Full-field ultra-high-speed (UHS) x-ray imaging experiments have been well established to characterize various processes and phenomena. However, the potential of UHS experiments through the joint acquisition of x-ray videos with distinct configurations has not been fully exploited. In this paper, we investigate the use of a deep learning-based spatio-temporal fusion (STF) framework to fuse two complementary sequences of x-ray images and reconstruct the target image sequence with high spatial resolution, high frame rate, and high fidelity. We applied a transfer learning strategy to train the model and compared the peak signal-to-noise ratio (PSNR), average absolute difference (AAD), and structural similarity (SSIM) of the proposed framework on two independent x-ray datasets with those obtained from a baseline deep learning model, a Bayesian fusion framework, and the bicubic interpolation method. The proposed framework outperformed the other methods with various configurations of the input frame separations and image noise levels.
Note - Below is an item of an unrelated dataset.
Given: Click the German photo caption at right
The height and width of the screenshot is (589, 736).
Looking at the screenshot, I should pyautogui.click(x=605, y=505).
With 3 subsequent images from the low resolution (LR) sequence of a 4-time lower spatial resolution and another 2 images from the high resolution (HR) sequence of a 20-time lower frame rate, the proposed approach achieved an average PSNR of 37.57 dB and 35.15 dB, respectively. When coupled with the appropriate combination of high-speed cameras, the proposed approach will enhance the performance and therefore scientific value of the UHS x-ray imaging experiments.